■ EXERCISE OBJECTIVE
Print, word for word, the line containing "This screenshot has width=812, height=507." and all lines beneath it to the end of the entries below. Pictures do not belong in the copy.

== DATA FOR THIS TASK ==

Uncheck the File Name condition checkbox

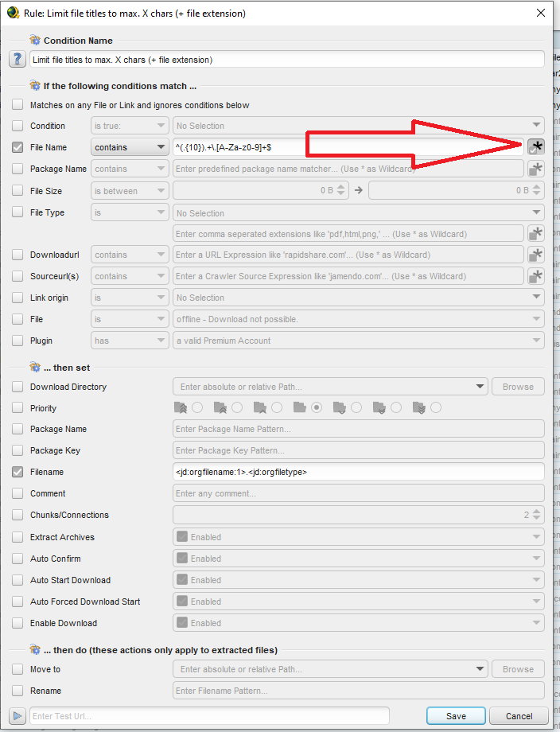pos(18,147)
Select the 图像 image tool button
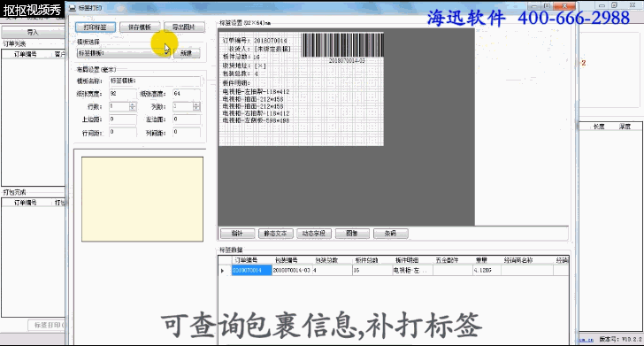This screenshot has width=644, height=346. [x=352, y=234]
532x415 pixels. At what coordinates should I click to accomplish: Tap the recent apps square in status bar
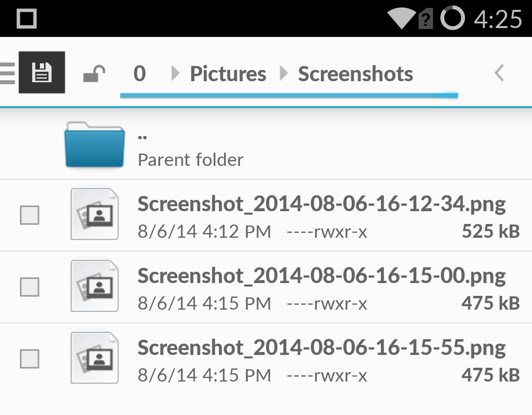point(27,18)
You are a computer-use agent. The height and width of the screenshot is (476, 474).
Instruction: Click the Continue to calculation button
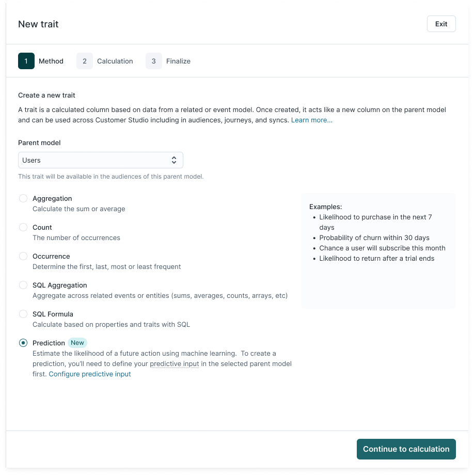406,449
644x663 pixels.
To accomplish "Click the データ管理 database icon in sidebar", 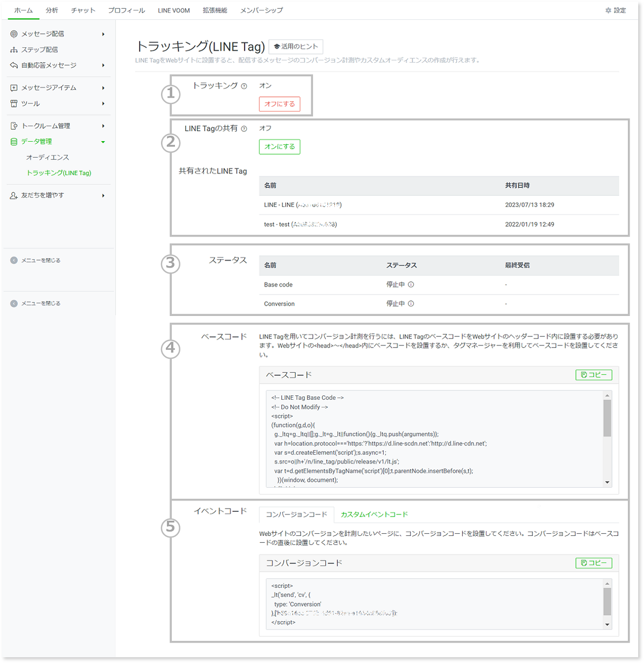I will [14, 142].
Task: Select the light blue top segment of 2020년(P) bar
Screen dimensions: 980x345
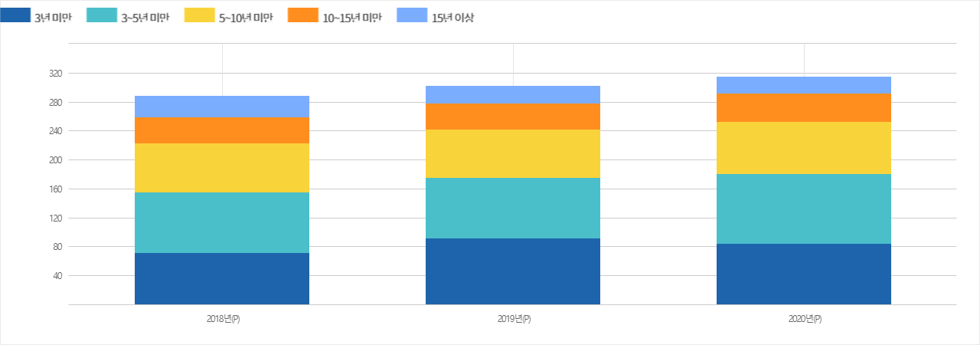Action: [x=804, y=85]
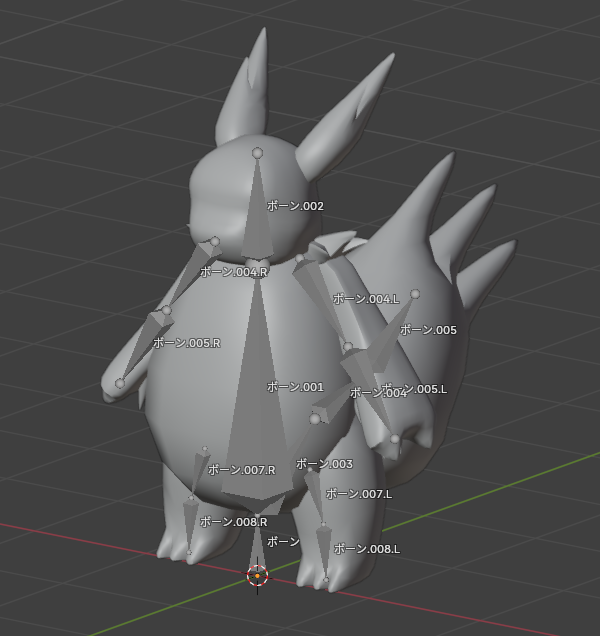Click the hand-end joint of ボーン.005.R
The width and height of the screenshot is (600, 636).
[120, 383]
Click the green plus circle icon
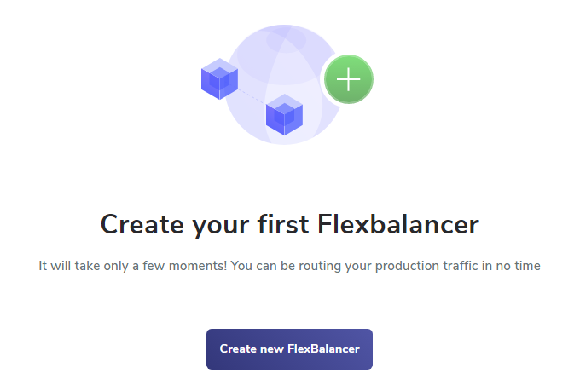The image size is (580, 392). [x=349, y=79]
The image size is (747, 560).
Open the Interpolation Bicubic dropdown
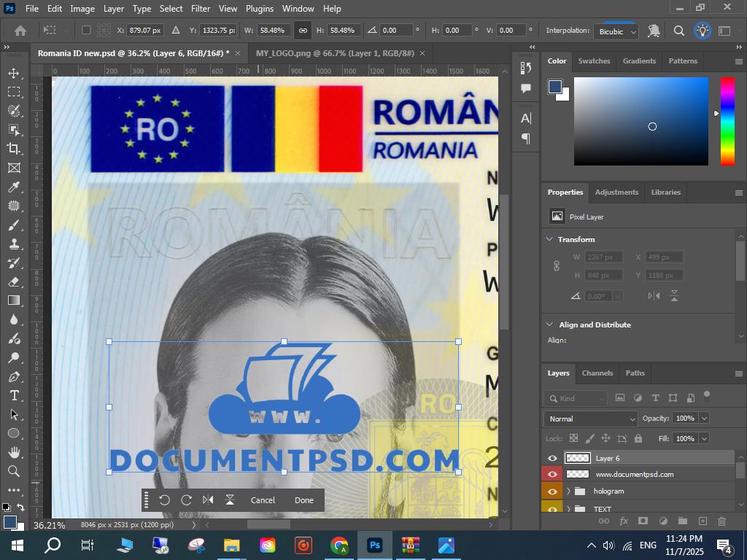pyautogui.click(x=616, y=31)
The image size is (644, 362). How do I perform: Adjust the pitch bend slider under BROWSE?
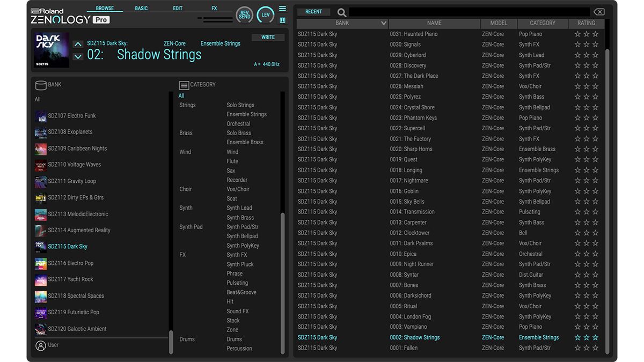coord(215,20)
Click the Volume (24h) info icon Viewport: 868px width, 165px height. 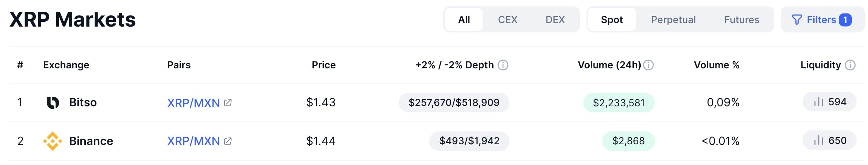pos(649,65)
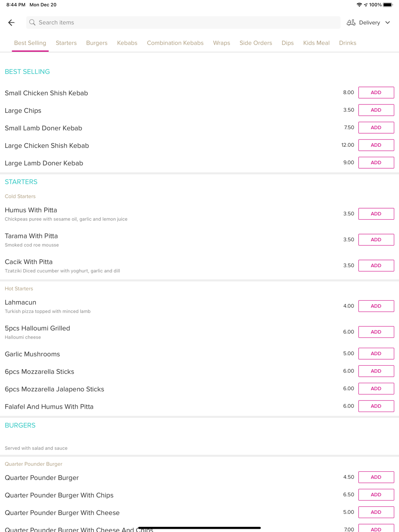399x532 pixels.
Task: Add Large Chips to order
Action: tap(376, 110)
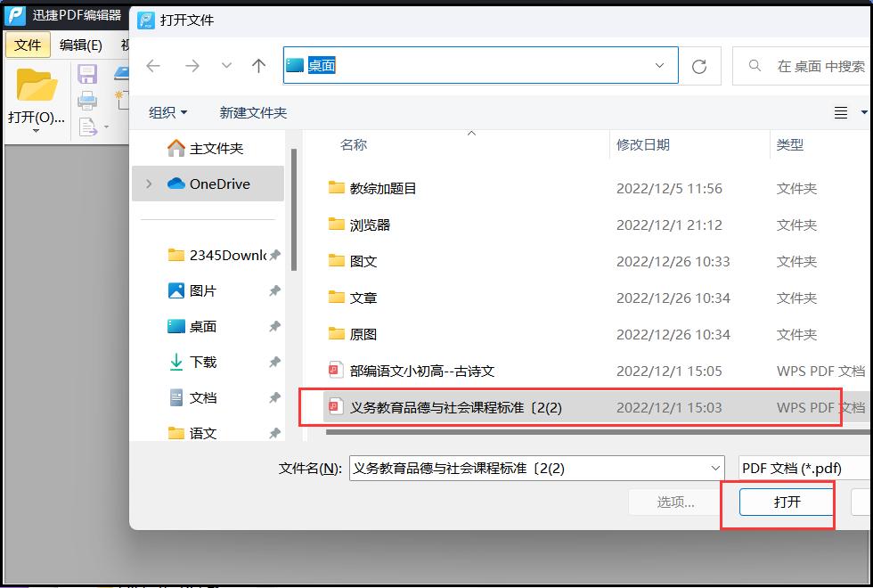The height and width of the screenshot is (588, 873).
Task: Click the refresh icon next to the address bar
Action: (700, 65)
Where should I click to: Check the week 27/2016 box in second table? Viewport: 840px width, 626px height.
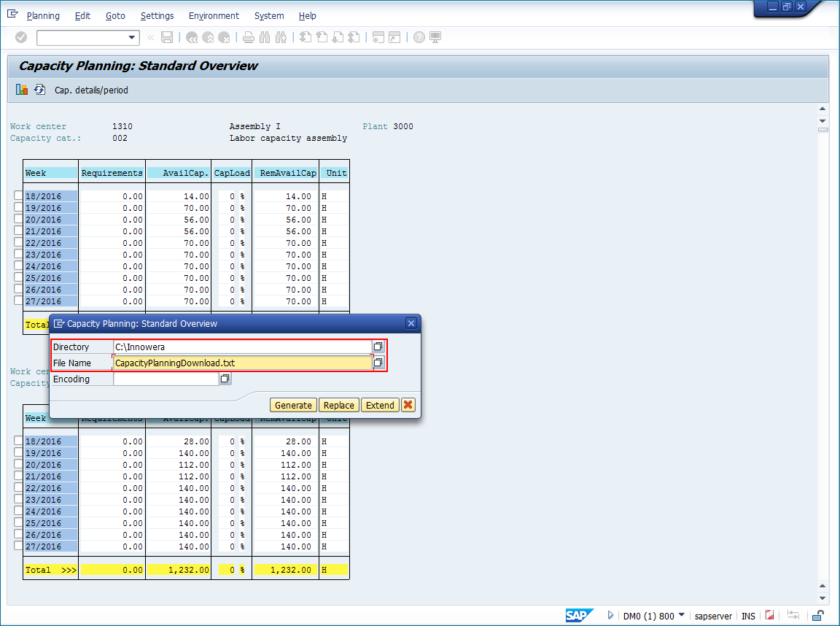18,546
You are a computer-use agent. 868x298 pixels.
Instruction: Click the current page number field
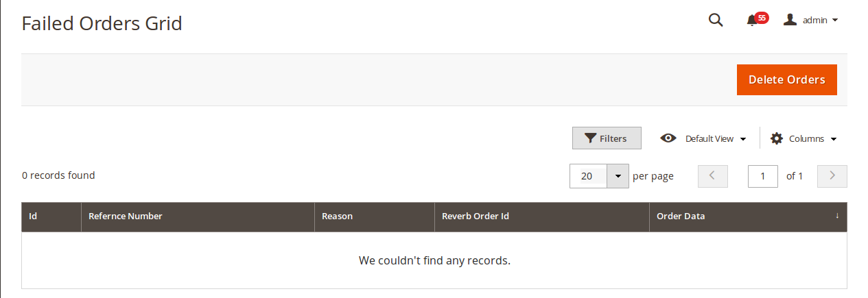tap(763, 176)
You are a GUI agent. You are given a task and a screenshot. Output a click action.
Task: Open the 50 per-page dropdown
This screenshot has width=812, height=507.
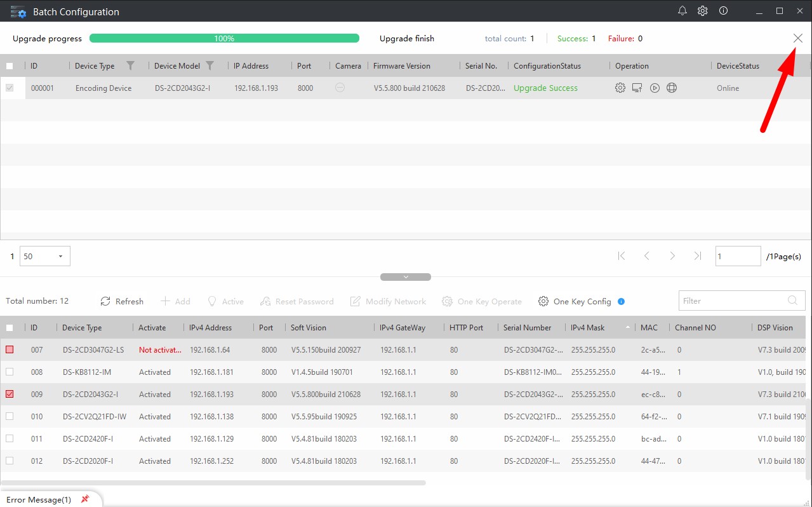45,257
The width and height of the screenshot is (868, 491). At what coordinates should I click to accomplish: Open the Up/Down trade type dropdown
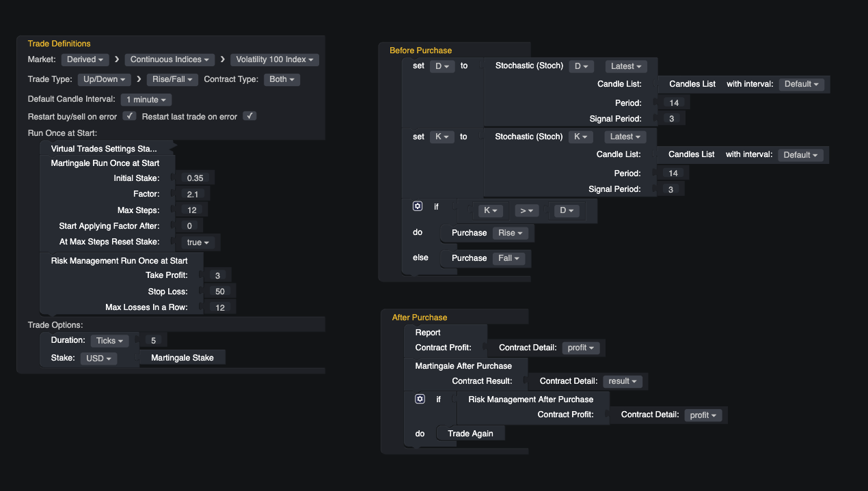pos(104,79)
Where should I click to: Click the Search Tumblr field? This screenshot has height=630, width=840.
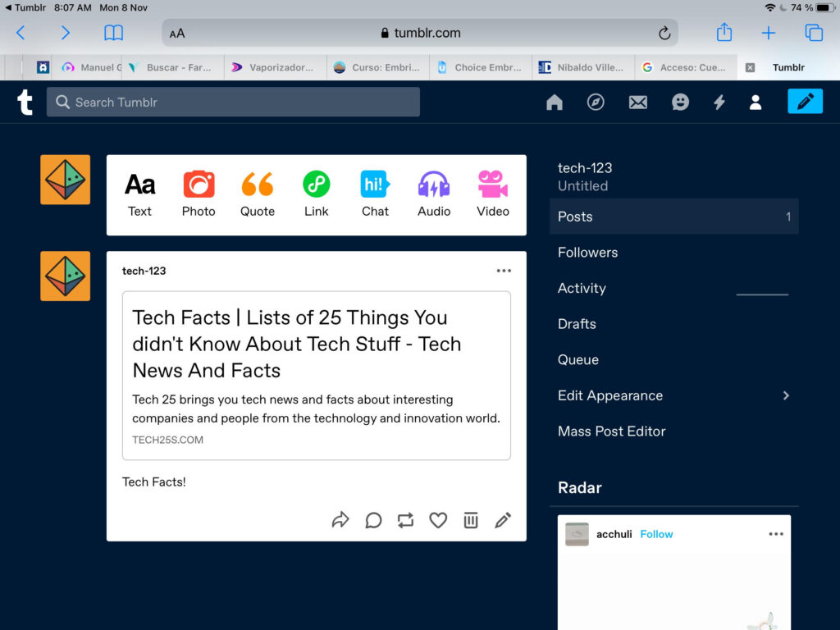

===

■ SOLUTION BELOW
This screenshot has width=812, height=507.
45,257
The width and height of the screenshot is (868, 491). At what coordinates should I click to accomplish: Open the Up/Down trade type dropdown
pos(104,79)
Where should I click to: Click the Search Tumblr field? This screenshot has height=630, width=840.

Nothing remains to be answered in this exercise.